Presque toutes les petites pièces d’Arnim s’inspirent du vieux répertoire allemand. Celle-ci, dans Ayrer, s’appelle la Reine de Chypre, et le théâtre anglais en contient la première trace. C’est donc presque toujours à d’anciens sujets remis en œuvre que nous avons affaire, et pour l’esprit, le style, la bonne grosse verve comique, le contingent qu’apporte le poète en ces manipulations souvent très ingénieuses ne laisse pas d’avoir son mérite. Le Siège d’Oppenheim et la Délivrance du Wesel sont aussi de fort curieux tableaux de genre, où l’histoire intervient, quoique discrètement, et comme il sied à de pareils ouvrages, lesquels, s’adressant à la foule, doivent nécessairement subordonner le fait historique, que tout le monde ignore, au fait humain, dont chacun de nous trouve dans sa conscience l’instinctive révélation.


III. — LE ROMANTISME EN ALLEMAGNE. — QUELLE PART Y PRIT ARNIM.

━━━━━━━━━━

> _CONSIGNES DE L'EXERCICE_
a: Répondez aux questions suivantes sur le passage consacré aux pièces d'Arnim :
(i) De quel répertoire s'inspirent presque toutes les petites pièces d'Arnim ?
(ii) Quel théâtre contient la première trace de la pièce que l'on trouve dans Ayrer ?
(iii) Quelles deux œuvres sont qualifiées de « fort curieux tableaux de genre » ?
b: Relevez tous les titres d'œuvres cités dans le passage consacré aux pièces d'Arnim.
c: Recopiez fidèlement le segment du passage consacré aux pièces d'Arnim qui va de « Presque toutes les » jusqu'à « conscience l’instinctive révélation. » inclus.

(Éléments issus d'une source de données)
━━━━━━━━━━

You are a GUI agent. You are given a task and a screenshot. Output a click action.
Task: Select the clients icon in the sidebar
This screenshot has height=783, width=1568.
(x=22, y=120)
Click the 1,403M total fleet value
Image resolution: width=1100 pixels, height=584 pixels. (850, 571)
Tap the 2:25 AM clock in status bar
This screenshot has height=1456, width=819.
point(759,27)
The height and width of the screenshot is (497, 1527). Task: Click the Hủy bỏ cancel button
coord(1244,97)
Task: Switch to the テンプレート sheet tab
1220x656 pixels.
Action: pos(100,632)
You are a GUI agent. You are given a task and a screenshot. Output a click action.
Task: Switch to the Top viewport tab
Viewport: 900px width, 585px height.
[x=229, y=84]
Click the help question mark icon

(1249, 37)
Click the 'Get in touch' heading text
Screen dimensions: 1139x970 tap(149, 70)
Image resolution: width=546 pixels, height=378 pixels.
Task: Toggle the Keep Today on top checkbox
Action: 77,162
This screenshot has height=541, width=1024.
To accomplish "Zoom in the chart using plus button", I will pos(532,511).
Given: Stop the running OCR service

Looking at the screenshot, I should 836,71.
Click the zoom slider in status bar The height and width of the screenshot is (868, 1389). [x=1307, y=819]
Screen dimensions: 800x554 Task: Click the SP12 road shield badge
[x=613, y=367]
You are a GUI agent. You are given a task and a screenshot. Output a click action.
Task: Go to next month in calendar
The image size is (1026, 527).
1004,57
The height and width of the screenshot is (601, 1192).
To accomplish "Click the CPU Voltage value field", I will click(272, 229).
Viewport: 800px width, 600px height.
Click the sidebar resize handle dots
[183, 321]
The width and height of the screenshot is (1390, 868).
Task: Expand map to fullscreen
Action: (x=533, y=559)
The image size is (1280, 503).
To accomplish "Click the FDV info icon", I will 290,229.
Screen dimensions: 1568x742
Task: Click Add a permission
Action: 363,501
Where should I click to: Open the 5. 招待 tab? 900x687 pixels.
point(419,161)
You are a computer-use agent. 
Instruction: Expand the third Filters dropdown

━━━━━━━━━━

> _RÉPONSES DE L'EXERCICE_
a:
(i) Du vieux répertoire allemand.
(ii) Le théâtre anglais.
(iii) Le Siège d'Oppenheim et la Délivrance du Wesel.

b:
la Reine de Chypre
le Siège d'Oppenheim
la Délivrance du Wesel

c:
Presque toutes les petites pièces d’Arnim s’inspirent du vieux répertoire allemand. Celle-ci, dans Ayrer, s’appelle la Reine de Chypre, et le théâtre anglais en contient la première trace. C’est donc presque toujours à d’anciens sujets remis en œuvre que nous avons affaire, et pour l’esprit, le style, la bonne grosse verve comique, le contingent qu’apporte le poète en ces manipulations souvent très ingénieuses ne laisse pas d’avoir son mérite. Le Siège d’Oppenheim et la Délivrance du Wesel sont aussi de fort curieux tableaux de genre, où l’histoire intervient, quoique discrètement, et comme il sied à de pareils ouvrages, lesquels, s’adressant à la foule, doivent nécessairement subordonner le fait historique, que tout le monde ignore, au fait humain, dont chacun de nous trouve dans sa conscience l’instinctive révélation.